To put this in contemporary terms: if you don't like Bush, electing Kerry still leaves you facing the uncomfortable fact that this country elected Bush (sort of) and may, after Kerry, elect another Bush. Bush3 will work very hard, one assumes to undo whatever Kerry did, and Kerry2 will pay Bush3 the same compliment, and so it will go.
I think it is no accident that, while people talk a lot about democracy, in practice Americans opt over and over again for dynasties, and have so opted since the foundation of the republic. Americans sense the need for more constancy than the national character can provide, and they seek that constancy in family traditions and the comforts of family look-alikes. Another Bush in the White House. Another Kennedy in Congress.
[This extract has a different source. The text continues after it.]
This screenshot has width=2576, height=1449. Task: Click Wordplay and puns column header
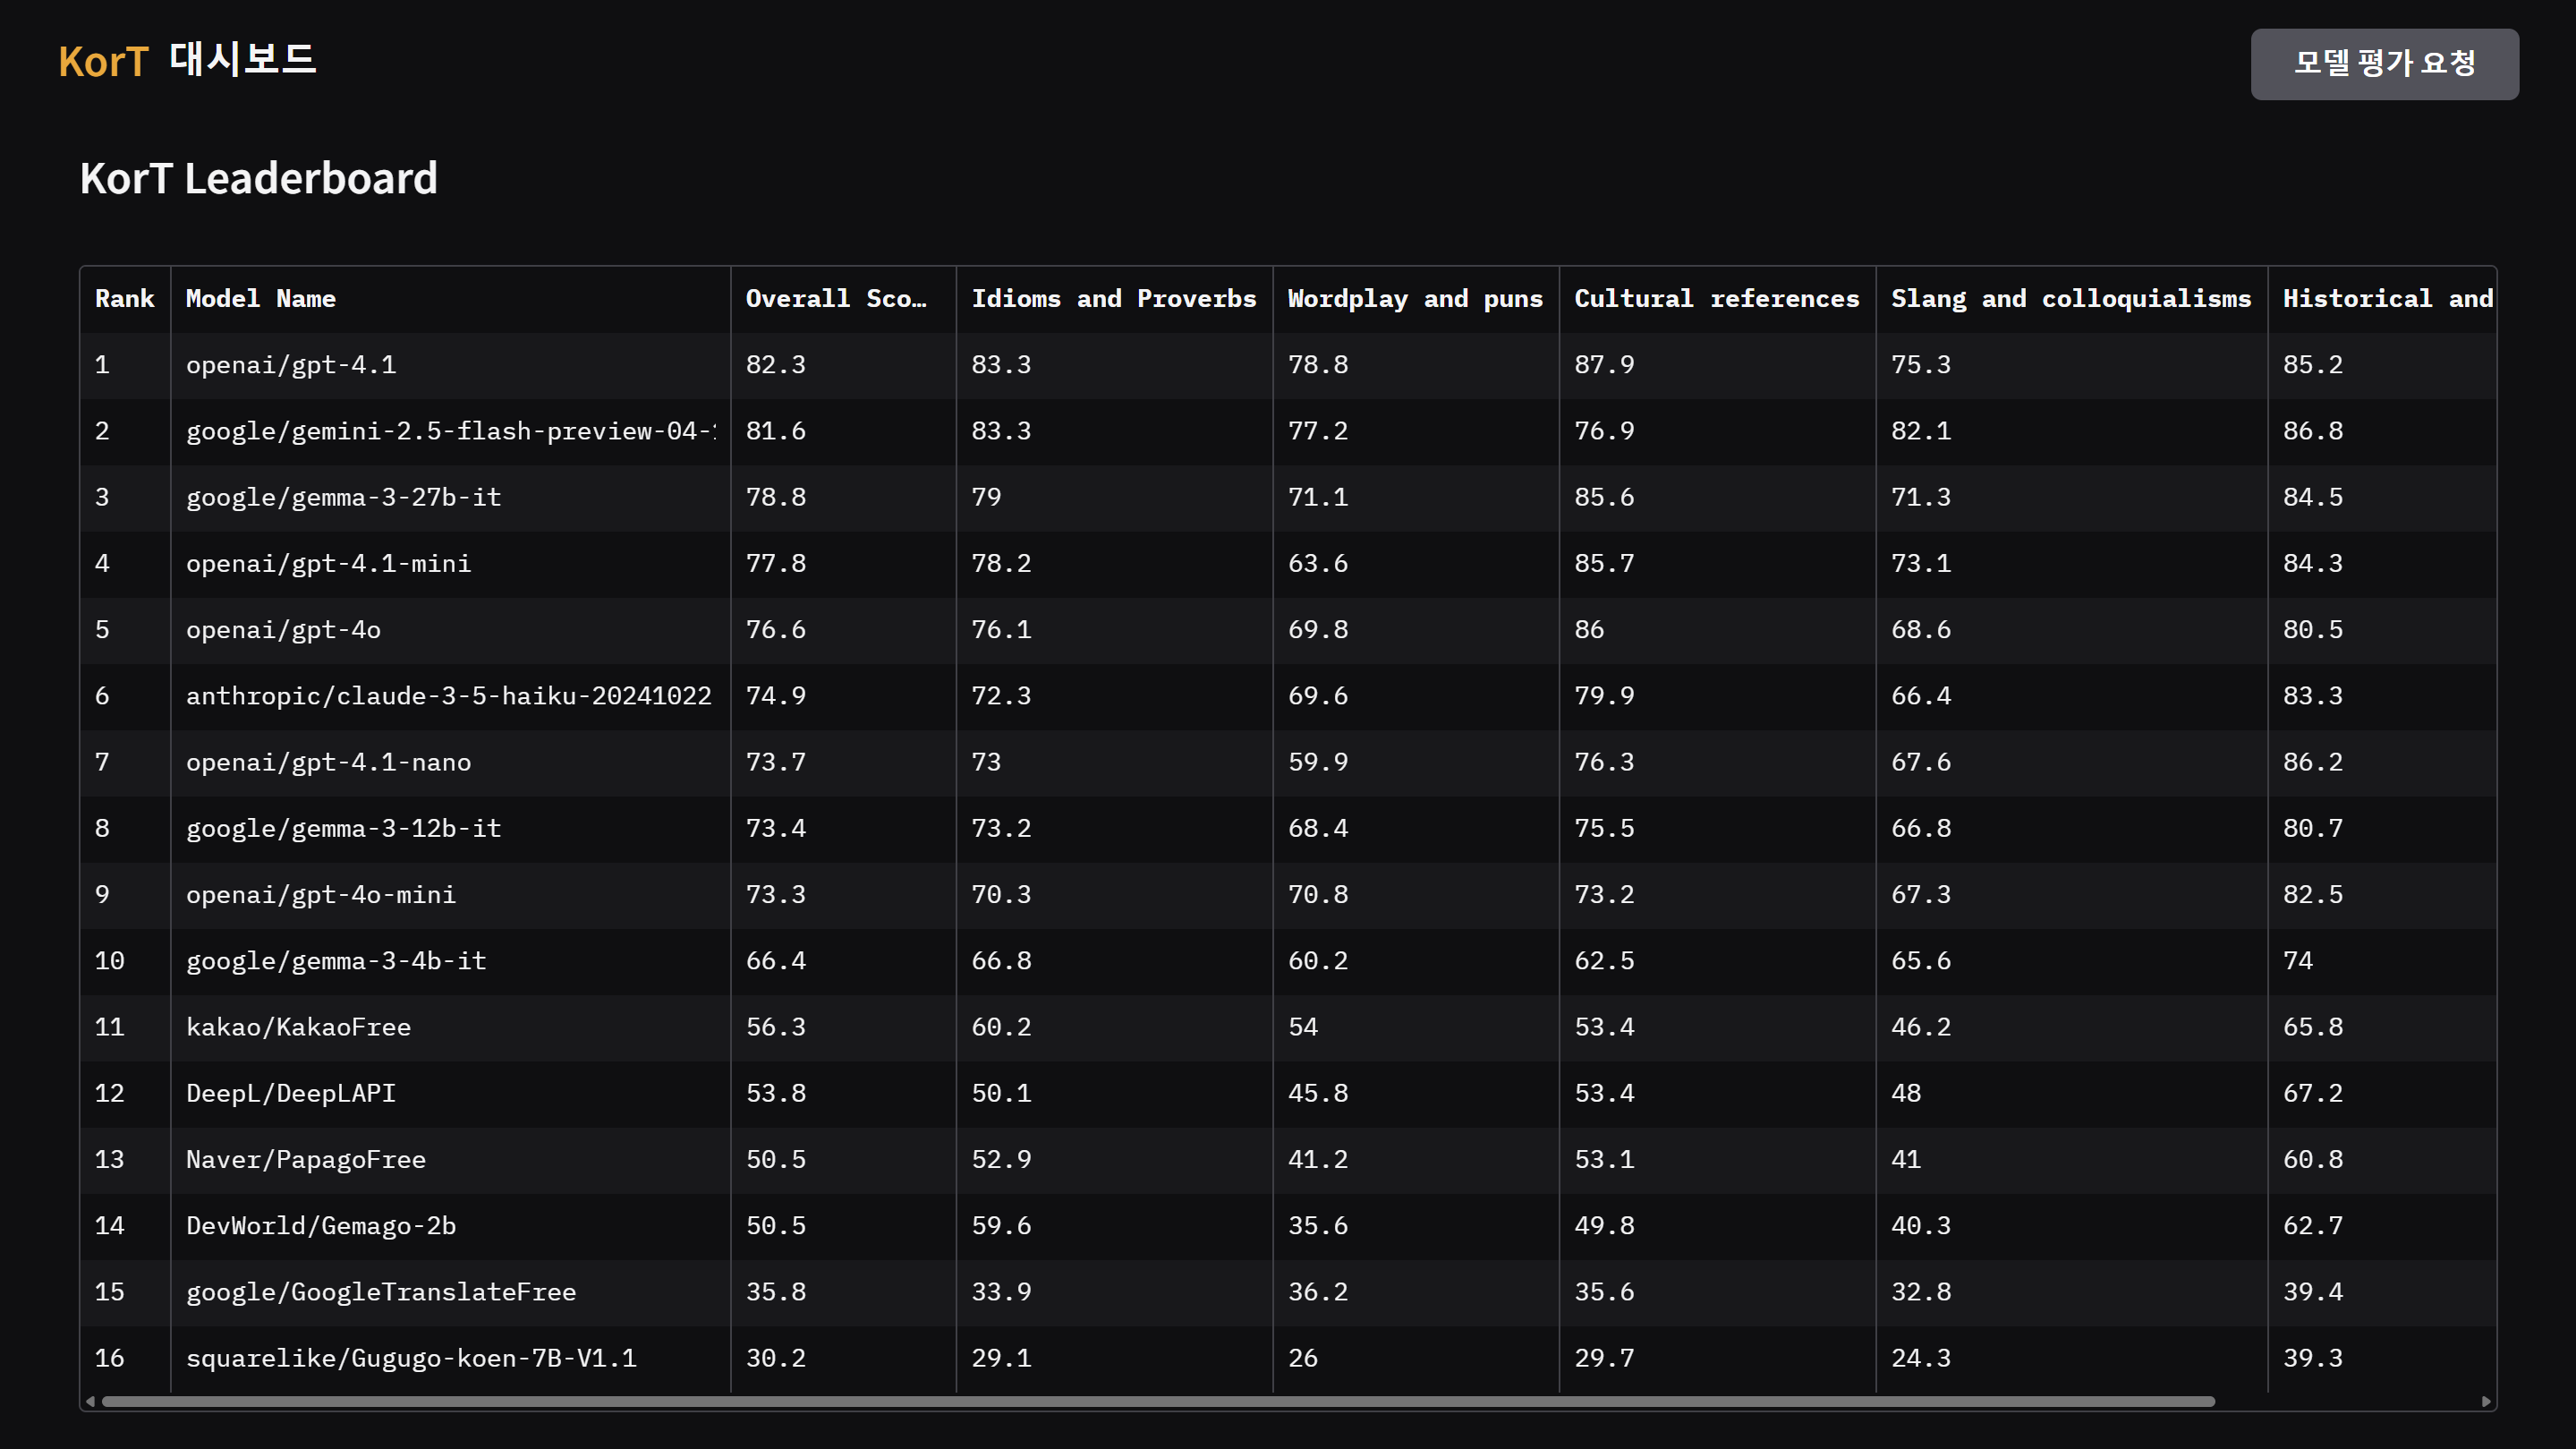tap(1414, 298)
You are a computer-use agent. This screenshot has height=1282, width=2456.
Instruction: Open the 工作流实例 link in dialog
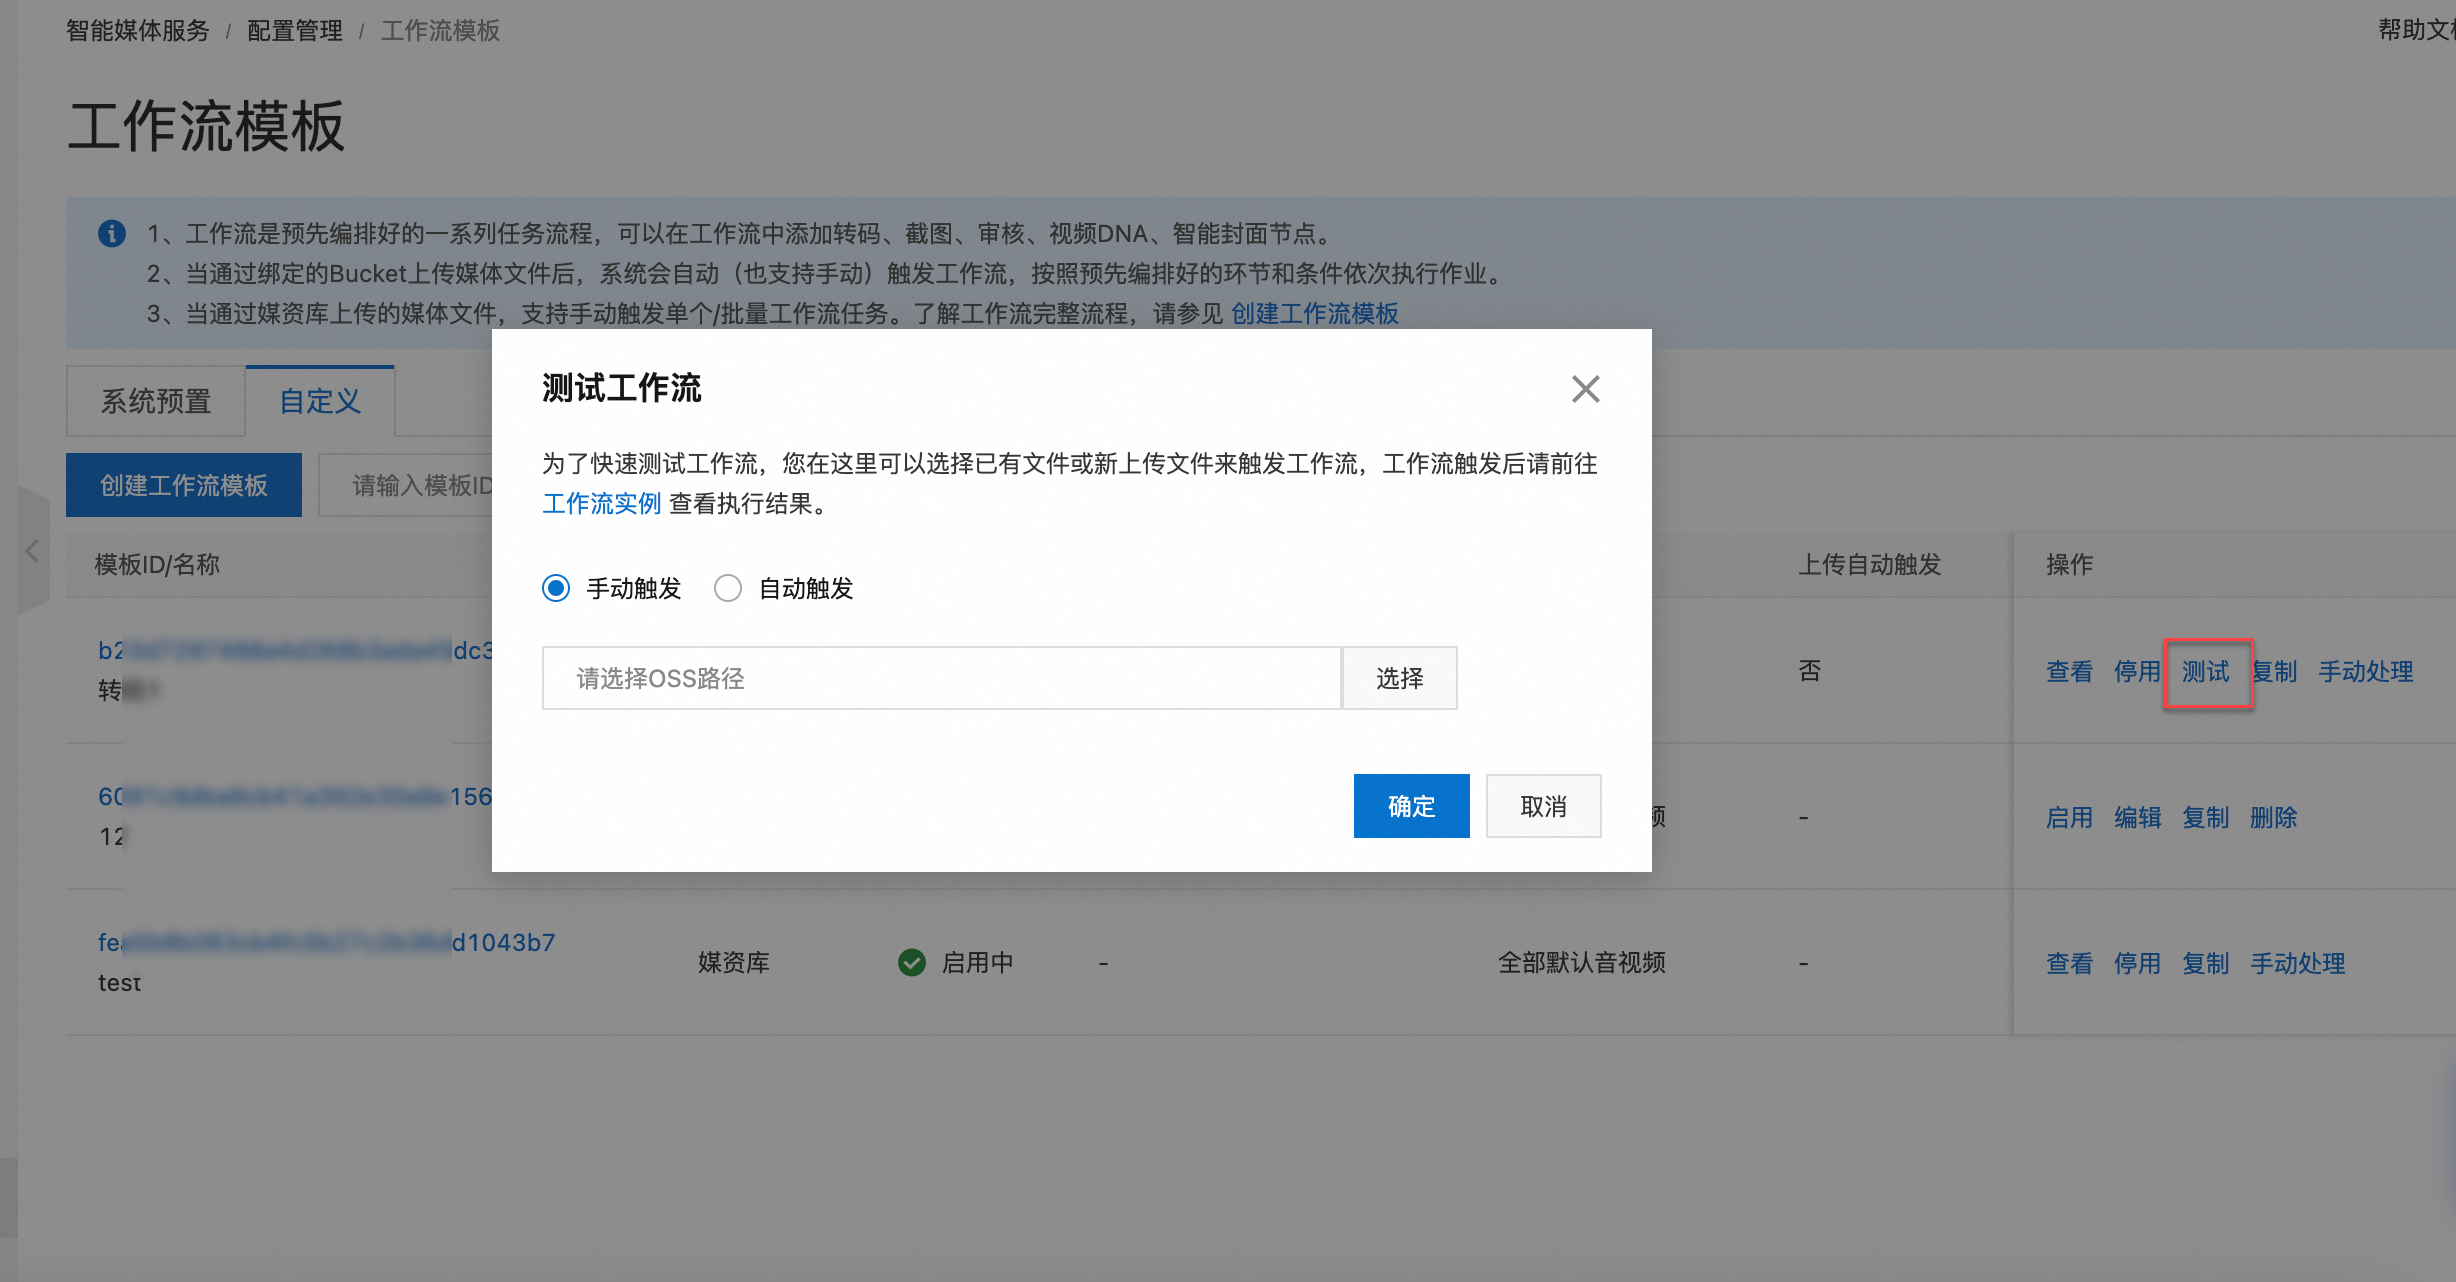601,503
The problem for representative government is to ensure a greater stability in public policy than the character of the people can guarantee or support. In The Day the Earth Stood Still, they did it with killer robots. Cordwainer Smith suggests that a non-governmental quasi-religious order might do the trick. I don't have the answer to this one. Anything except representative governments frightens me, and yet I can't see how representative government can possibly work, over the necessary periods of time.